*Task item*: In the records below, the relevant part opens with the line containing "Task: Expand the Memory channels dropdown" and closes with the line containing "The width and height of the screenshot is (452, 256)."; print that part exactly and only, without its pictures.

Stored items
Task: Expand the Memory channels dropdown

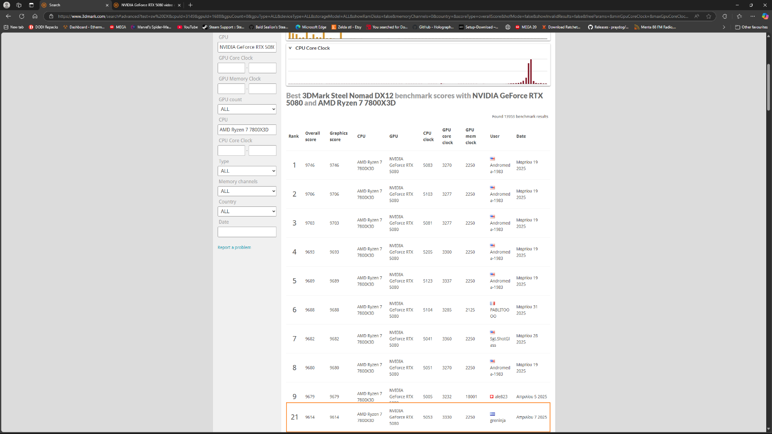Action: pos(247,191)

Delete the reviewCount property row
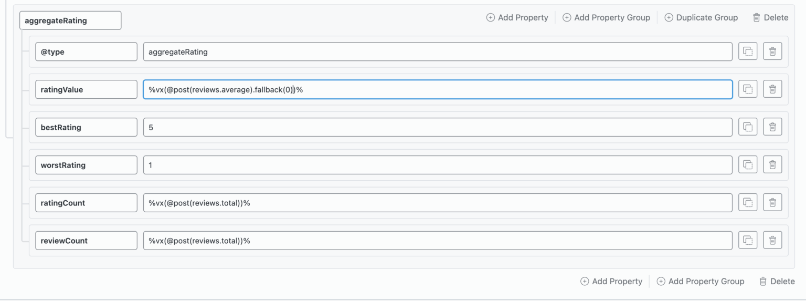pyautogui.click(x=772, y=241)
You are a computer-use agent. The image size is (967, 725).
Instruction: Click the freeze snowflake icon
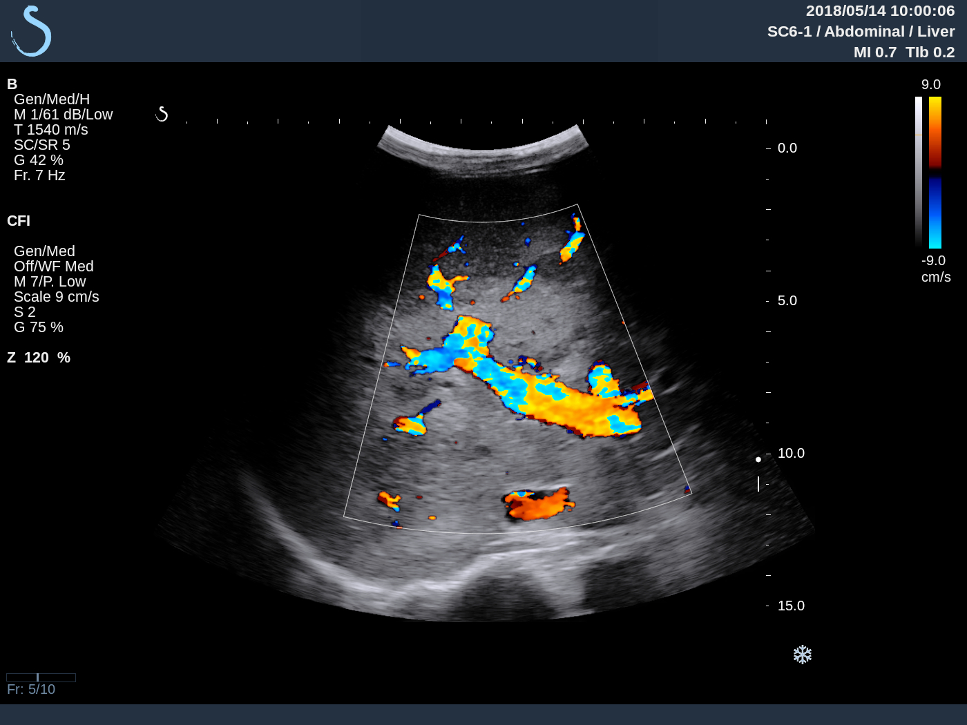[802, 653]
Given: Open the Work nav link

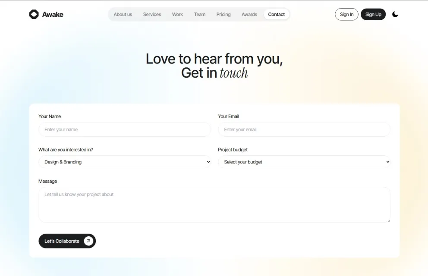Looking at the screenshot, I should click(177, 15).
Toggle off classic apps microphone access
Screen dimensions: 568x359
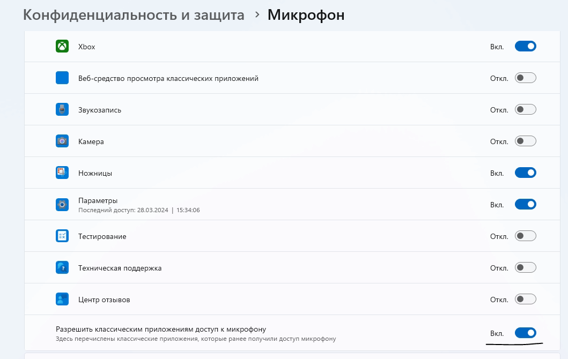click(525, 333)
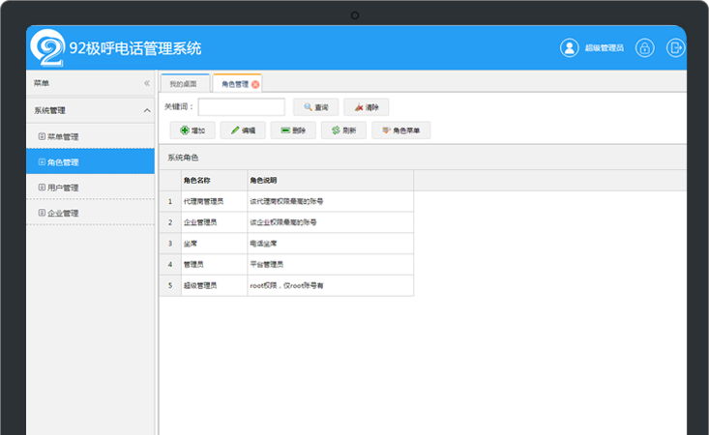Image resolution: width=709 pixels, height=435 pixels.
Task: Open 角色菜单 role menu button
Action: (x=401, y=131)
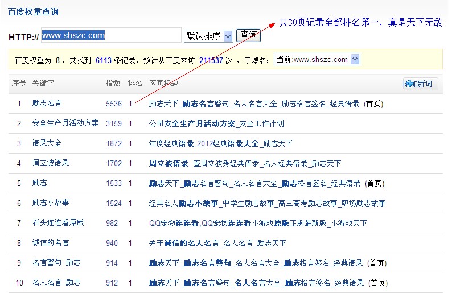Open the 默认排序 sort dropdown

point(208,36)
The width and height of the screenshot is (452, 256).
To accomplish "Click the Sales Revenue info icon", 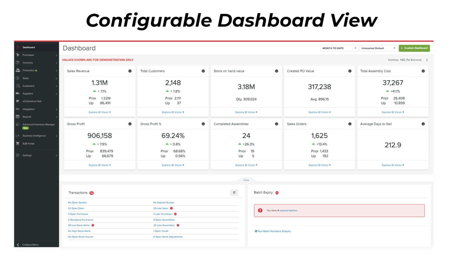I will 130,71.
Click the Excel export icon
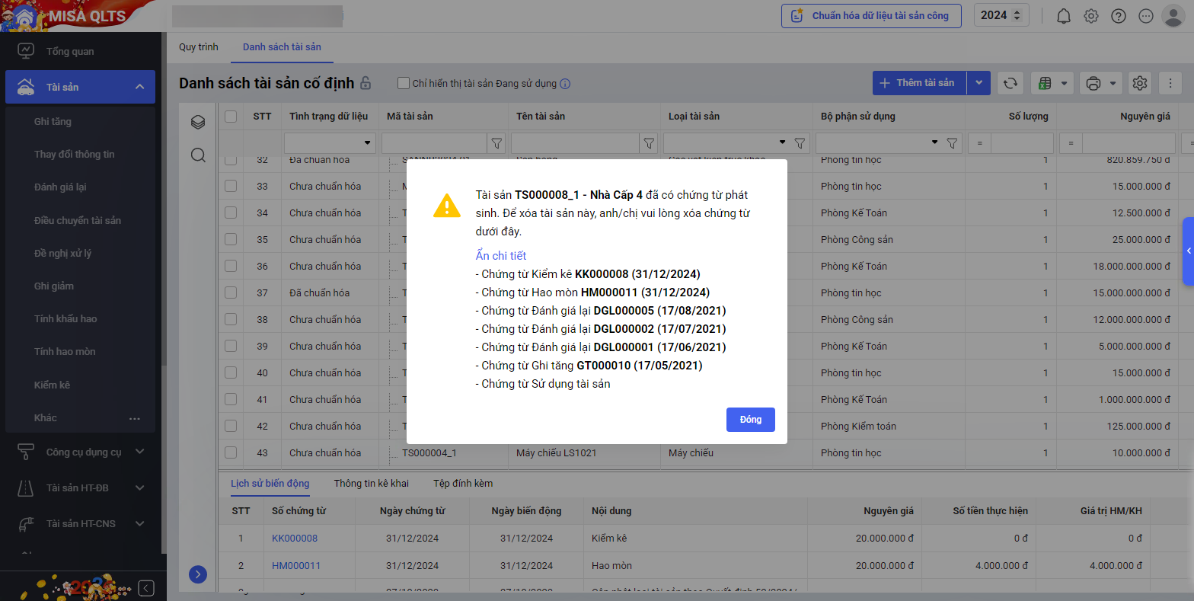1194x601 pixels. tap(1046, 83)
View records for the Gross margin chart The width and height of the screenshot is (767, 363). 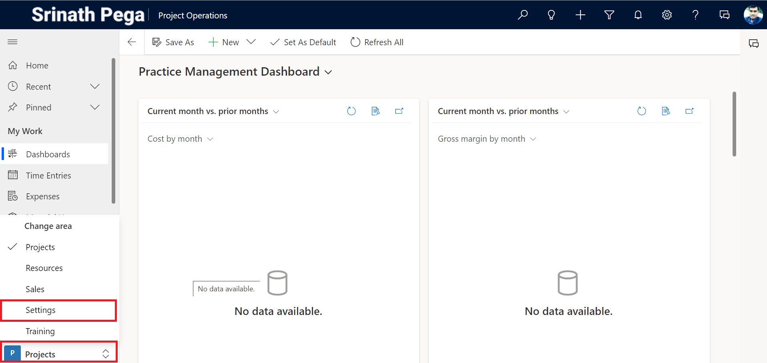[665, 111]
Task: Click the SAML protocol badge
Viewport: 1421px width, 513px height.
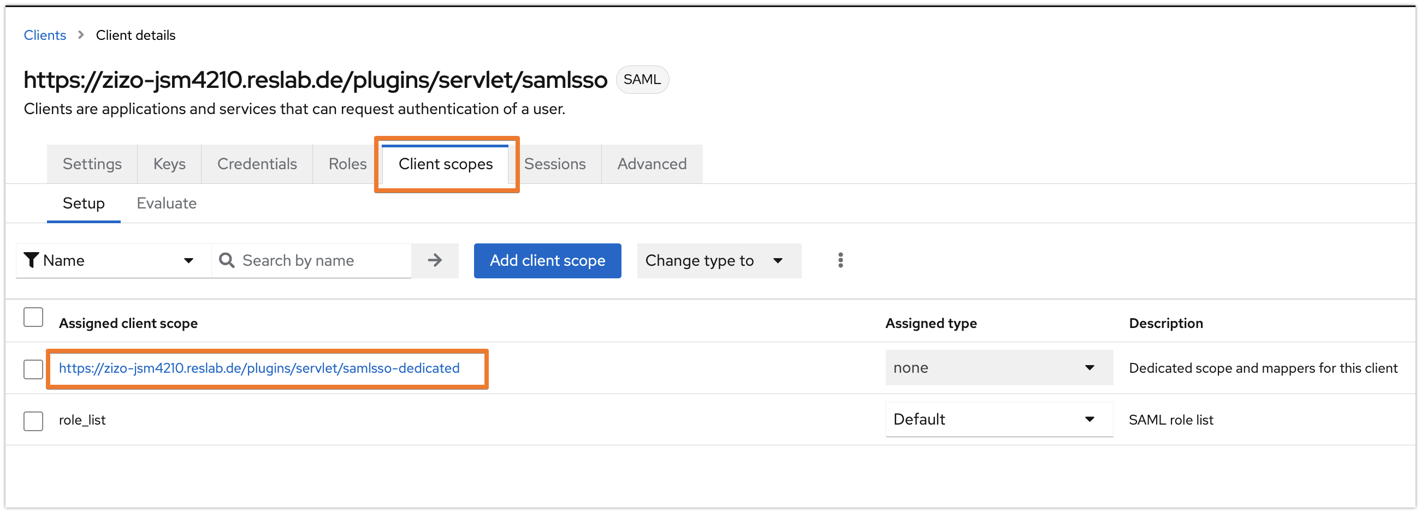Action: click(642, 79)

...

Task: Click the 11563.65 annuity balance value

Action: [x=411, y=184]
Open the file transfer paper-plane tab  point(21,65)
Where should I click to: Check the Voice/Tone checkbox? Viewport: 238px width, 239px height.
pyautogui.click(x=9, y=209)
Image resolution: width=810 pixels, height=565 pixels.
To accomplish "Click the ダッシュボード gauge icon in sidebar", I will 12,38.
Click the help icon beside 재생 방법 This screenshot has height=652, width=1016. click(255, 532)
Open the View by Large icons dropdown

*Task result*:
Task: Expand the Memory channels dropdown

Action: pos(247,191)

Delete the reviewCount property row
pyautogui.click(x=772, y=241)
You are a computer-use agent. The image size is (967, 725).
Instruction: Click the freeze snowflake icon
[802, 653]
Given: Open the Work nav link

Looking at the screenshot, I should click(177, 15).
Toggle off classic apps microphone access
Screen dimensions: 568x359
click(525, 333)
Image resolution: width=709 pixels, height=435 pixels.
Task: Open 角色菜单 role menu button
Action: (x=401, y=131)
Open the 默认排序 sort dropdown

point(208,36)
The width and height of the screenshot is (452, 256).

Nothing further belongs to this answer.